▶ PROVIDED RECORDS
※ ※ ※

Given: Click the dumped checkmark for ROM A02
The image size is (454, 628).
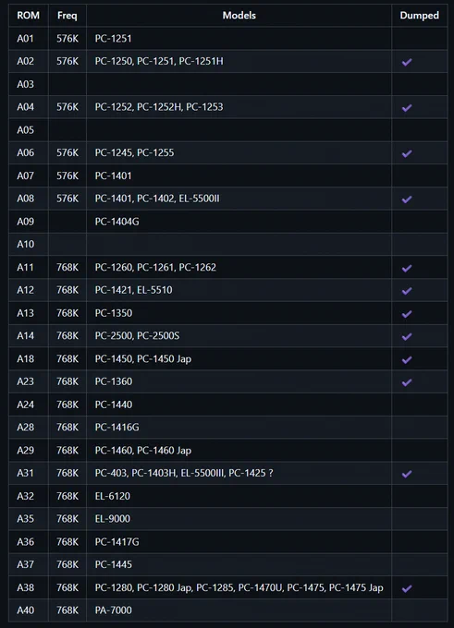Looking at the screenshot, I should [407, 62].
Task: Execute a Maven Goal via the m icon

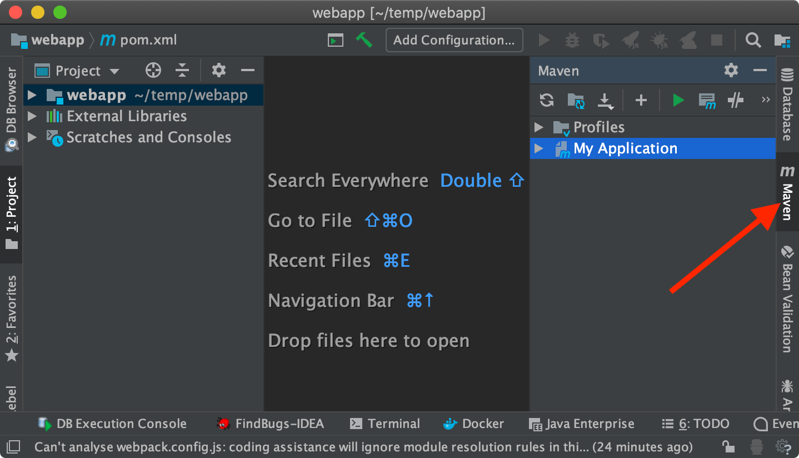Action: pyautogui.click(x=707, y=100)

※ ※ ※

Restate the material above exactly. Exclude all pictures.

Given: Click the dumped checkmark for ROM A02
The image size is (454, 628).
Looking at the screenshot, I should [407, 62].
Task: Execute a Maven Goal via the m icon

Action: pyautogui.click(x=707, y=100)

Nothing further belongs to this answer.